I grab one from the dispenser on the table, yank off my specs, blow stale coffee breath on the lenses. But wipin’ at ‘em only makes ‘em worse.

This kid is drivin’ me nuts! Who’s he remind me of?

And then I know. He looks like me when I was that age, a sorry lifetime ago. A lot like me! The memories flood in, and my friggin’ heart starts in to skippin’ crazy-like.

“What’s your name, boyo?”

“Paulie. Same as yours.”

There’s real pain in my chest now. “Okay, boyo, I gotta go,” I gasp.

This ain’t good!

“Yeah, it’s your time,” he says. “I came for you.”

It feels like I’m floatin’ to the front door. And just as we get close, the bells jangle, and Janice is there, lookin’ past me, searchin’ the café. She’s older’n I remember, way older, but beautiful like her mama was.

I open my arms, hardly believin’ she came, but it’s like she passes right through me. I reach after her, but she stops dead in her tracks, starin’ at the booth me and the kid just left.

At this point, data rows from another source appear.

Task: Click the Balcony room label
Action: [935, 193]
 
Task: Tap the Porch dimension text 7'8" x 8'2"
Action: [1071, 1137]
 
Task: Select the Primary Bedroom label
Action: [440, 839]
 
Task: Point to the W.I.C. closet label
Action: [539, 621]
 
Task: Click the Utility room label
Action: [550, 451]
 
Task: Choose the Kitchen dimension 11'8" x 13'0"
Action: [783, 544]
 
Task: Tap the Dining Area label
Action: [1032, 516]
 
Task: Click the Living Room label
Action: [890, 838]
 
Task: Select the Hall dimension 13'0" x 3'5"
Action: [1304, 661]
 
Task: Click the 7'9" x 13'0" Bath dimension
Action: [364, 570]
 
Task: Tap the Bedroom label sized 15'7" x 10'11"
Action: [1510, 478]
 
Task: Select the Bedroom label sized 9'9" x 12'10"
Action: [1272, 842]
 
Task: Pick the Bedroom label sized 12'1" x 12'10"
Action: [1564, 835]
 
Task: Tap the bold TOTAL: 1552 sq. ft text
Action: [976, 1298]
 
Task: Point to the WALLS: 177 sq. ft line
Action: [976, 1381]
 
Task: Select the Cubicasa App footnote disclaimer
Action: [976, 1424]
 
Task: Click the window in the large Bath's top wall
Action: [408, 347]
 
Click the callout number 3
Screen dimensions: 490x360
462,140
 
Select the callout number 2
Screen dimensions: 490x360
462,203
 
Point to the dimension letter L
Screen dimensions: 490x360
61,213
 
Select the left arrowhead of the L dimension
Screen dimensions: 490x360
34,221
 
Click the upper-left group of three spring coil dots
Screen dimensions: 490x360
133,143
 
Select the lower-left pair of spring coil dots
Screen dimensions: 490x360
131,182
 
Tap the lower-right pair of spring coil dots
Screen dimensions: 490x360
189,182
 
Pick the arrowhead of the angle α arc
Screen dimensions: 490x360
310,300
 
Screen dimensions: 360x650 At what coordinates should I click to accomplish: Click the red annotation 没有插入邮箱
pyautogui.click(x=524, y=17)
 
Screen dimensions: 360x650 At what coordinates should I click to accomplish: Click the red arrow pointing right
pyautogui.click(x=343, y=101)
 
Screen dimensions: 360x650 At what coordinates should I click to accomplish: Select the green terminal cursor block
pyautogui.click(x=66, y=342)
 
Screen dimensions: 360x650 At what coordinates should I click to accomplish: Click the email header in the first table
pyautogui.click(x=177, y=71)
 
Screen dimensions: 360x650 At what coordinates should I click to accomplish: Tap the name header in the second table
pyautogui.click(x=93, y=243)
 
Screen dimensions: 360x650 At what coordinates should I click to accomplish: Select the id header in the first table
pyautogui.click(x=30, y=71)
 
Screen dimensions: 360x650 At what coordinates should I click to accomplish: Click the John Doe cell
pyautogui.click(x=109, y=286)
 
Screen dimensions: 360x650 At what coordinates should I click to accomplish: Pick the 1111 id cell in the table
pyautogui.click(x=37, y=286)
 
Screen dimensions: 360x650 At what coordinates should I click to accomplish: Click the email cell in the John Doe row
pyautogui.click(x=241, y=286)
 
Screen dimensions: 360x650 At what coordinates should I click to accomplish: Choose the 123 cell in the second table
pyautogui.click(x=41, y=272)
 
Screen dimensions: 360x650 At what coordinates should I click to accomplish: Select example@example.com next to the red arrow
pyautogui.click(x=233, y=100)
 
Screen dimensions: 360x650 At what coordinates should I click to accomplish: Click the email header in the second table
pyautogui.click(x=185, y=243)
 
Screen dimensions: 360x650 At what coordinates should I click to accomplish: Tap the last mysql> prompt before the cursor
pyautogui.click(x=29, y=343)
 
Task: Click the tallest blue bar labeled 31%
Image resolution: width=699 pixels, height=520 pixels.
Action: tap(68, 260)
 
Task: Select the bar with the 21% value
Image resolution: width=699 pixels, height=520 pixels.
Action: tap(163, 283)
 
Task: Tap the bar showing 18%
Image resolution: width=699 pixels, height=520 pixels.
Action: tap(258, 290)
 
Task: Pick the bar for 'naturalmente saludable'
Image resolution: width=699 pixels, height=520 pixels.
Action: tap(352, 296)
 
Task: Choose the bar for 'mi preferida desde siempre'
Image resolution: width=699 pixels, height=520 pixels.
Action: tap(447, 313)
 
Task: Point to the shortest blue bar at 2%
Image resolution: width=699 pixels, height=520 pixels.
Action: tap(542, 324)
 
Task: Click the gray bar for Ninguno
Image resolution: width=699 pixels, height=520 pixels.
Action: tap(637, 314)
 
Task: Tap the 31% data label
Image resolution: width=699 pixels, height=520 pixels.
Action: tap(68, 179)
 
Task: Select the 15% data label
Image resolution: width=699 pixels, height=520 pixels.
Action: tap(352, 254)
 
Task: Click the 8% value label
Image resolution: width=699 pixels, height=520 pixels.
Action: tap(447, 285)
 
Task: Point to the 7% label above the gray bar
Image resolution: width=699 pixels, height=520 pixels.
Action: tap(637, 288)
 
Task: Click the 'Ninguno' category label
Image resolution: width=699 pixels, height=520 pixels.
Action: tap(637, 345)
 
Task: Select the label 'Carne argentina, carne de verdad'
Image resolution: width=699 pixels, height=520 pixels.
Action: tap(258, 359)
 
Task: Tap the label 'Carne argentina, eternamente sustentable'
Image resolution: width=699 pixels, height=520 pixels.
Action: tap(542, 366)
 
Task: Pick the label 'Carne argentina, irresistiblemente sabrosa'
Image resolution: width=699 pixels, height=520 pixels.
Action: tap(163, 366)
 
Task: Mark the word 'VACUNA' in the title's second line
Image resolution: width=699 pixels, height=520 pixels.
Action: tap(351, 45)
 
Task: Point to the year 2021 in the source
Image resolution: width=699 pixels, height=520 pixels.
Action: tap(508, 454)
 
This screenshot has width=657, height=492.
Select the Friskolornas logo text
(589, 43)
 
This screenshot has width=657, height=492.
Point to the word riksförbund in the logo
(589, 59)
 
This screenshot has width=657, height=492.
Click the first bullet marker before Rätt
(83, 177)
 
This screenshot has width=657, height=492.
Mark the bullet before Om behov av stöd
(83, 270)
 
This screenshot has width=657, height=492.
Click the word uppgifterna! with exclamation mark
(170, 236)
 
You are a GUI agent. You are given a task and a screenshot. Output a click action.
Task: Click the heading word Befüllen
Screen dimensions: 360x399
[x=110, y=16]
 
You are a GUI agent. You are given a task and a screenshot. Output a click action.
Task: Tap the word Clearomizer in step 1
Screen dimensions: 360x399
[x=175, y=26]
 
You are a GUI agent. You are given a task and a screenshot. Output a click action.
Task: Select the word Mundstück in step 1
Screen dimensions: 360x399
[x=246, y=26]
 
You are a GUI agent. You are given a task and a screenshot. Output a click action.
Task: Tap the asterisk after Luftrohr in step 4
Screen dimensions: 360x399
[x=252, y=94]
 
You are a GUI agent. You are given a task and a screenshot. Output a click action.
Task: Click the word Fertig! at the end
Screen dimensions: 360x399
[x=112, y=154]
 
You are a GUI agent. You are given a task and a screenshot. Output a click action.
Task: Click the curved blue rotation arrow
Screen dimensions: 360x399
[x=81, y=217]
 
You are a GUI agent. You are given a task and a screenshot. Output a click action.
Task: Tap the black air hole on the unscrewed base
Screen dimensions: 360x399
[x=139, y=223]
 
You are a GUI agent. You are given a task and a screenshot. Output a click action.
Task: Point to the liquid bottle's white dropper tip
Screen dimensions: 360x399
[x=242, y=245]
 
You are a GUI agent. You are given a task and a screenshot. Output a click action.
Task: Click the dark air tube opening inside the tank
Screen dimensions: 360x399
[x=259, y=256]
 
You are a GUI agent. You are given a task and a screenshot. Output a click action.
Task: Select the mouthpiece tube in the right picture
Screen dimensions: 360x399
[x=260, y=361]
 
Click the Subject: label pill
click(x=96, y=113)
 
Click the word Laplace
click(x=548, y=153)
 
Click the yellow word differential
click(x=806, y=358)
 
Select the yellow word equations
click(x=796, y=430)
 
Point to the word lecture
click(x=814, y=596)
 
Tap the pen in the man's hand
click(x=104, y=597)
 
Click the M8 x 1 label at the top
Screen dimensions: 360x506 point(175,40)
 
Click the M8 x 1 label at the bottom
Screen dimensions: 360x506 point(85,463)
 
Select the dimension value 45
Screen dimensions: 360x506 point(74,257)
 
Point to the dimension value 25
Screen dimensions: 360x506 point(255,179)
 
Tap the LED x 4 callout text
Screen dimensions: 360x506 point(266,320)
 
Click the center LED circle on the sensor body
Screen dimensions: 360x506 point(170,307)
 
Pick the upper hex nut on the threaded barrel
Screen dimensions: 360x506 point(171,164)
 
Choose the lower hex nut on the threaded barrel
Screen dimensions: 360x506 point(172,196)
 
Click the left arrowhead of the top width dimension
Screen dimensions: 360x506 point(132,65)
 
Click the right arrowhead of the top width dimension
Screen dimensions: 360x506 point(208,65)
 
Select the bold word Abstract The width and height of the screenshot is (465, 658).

My friggin’ cane is still there. And slumped over the table, one arm hangin’ limp, I see the old man I used to be only a minute ago.

With a strangled sob, Janice rushes toward him. I try to follow, but there’s an insistent tug on my sleeve.

“Time’s up, Paulie,” the kid says. “We gotta go!”

“No!” I cry too late. Way too late. “I’m waitin’ on Janice!”

But I already know the truth. The waitin’ is done.